═══ DATA SHOWN
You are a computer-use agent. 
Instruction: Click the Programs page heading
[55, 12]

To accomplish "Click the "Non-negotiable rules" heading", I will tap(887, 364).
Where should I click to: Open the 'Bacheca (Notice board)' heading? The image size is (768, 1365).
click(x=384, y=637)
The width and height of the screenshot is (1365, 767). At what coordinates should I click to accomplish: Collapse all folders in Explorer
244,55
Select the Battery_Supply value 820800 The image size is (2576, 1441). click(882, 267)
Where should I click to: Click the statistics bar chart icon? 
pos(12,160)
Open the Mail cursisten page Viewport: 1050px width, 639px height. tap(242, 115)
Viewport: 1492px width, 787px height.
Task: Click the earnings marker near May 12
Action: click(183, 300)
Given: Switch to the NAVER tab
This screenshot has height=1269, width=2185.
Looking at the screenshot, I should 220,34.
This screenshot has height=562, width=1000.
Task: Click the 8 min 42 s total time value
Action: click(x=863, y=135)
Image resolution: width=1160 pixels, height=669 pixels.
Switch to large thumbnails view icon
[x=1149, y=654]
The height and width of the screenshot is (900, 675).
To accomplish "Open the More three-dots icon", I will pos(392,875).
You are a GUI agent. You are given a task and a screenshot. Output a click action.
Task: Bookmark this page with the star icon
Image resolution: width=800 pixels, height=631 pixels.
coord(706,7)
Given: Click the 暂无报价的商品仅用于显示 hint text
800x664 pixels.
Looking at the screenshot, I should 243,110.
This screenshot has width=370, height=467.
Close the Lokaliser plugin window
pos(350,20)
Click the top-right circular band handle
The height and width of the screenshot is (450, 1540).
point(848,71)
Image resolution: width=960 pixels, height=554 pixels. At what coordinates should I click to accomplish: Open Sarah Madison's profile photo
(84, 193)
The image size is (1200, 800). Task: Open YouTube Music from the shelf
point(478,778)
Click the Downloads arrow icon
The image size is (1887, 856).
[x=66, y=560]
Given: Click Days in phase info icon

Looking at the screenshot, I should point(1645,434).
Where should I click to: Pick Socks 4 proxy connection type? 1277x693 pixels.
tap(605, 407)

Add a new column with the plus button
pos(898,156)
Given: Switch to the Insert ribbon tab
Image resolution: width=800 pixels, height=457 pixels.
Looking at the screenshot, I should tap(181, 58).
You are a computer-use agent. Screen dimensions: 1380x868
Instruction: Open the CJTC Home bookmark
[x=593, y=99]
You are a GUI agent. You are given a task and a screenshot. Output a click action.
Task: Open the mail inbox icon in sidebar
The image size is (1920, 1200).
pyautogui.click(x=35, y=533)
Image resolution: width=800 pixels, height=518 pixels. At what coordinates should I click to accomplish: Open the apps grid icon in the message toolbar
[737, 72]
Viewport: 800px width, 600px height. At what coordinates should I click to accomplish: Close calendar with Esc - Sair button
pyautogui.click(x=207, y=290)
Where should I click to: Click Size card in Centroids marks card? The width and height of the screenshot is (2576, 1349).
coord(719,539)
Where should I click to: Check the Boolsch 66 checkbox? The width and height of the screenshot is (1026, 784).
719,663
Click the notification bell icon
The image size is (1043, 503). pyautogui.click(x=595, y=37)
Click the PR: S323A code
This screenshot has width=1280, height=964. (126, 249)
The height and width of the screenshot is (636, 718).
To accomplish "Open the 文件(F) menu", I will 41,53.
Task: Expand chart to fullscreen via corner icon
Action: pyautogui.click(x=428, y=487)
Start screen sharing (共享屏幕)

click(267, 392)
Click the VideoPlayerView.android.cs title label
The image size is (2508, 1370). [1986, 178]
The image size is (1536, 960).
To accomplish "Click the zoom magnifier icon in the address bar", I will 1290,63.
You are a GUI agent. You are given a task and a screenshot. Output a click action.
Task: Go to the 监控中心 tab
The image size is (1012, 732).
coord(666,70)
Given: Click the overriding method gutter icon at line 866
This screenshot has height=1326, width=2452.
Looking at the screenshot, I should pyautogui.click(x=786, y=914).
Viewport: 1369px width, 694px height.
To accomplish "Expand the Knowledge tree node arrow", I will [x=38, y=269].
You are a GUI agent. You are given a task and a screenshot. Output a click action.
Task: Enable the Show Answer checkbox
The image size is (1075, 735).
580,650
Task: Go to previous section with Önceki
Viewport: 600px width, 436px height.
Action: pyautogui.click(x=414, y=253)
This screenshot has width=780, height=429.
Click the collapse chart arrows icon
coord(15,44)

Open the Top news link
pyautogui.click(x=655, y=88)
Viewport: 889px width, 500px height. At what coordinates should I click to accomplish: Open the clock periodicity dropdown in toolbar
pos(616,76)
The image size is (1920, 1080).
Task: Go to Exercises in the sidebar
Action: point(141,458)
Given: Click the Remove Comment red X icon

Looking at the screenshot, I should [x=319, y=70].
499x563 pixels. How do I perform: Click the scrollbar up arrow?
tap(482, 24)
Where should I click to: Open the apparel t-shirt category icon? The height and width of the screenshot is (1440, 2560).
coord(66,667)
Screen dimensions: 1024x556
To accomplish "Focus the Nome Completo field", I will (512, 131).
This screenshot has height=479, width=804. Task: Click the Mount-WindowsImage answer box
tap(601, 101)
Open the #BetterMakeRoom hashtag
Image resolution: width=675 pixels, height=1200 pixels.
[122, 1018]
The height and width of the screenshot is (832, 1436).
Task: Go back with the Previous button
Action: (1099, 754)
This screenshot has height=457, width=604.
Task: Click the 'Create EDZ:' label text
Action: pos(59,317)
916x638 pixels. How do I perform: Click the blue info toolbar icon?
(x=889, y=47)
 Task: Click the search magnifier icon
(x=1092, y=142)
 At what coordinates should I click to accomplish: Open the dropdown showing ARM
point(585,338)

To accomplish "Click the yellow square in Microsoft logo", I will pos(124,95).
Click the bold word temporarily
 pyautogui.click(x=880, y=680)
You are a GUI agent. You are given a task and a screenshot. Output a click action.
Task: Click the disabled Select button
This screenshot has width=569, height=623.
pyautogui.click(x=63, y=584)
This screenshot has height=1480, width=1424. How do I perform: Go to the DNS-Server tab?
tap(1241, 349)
══════
*WHAT THE TASK REQUIRES*. Copy out every line from the one containing "Click the notification bell icon" down to the one containing "This screenshot has width=1280, height=964.", both included, without altering them.

*FINAL RESULT*.
Click the notification bell icon
The image size is (1043, 503). pyautogui.click(x=595, y=37)
Click the PR: S323A code
This screenshot has width=1280, height=964. (126, 249)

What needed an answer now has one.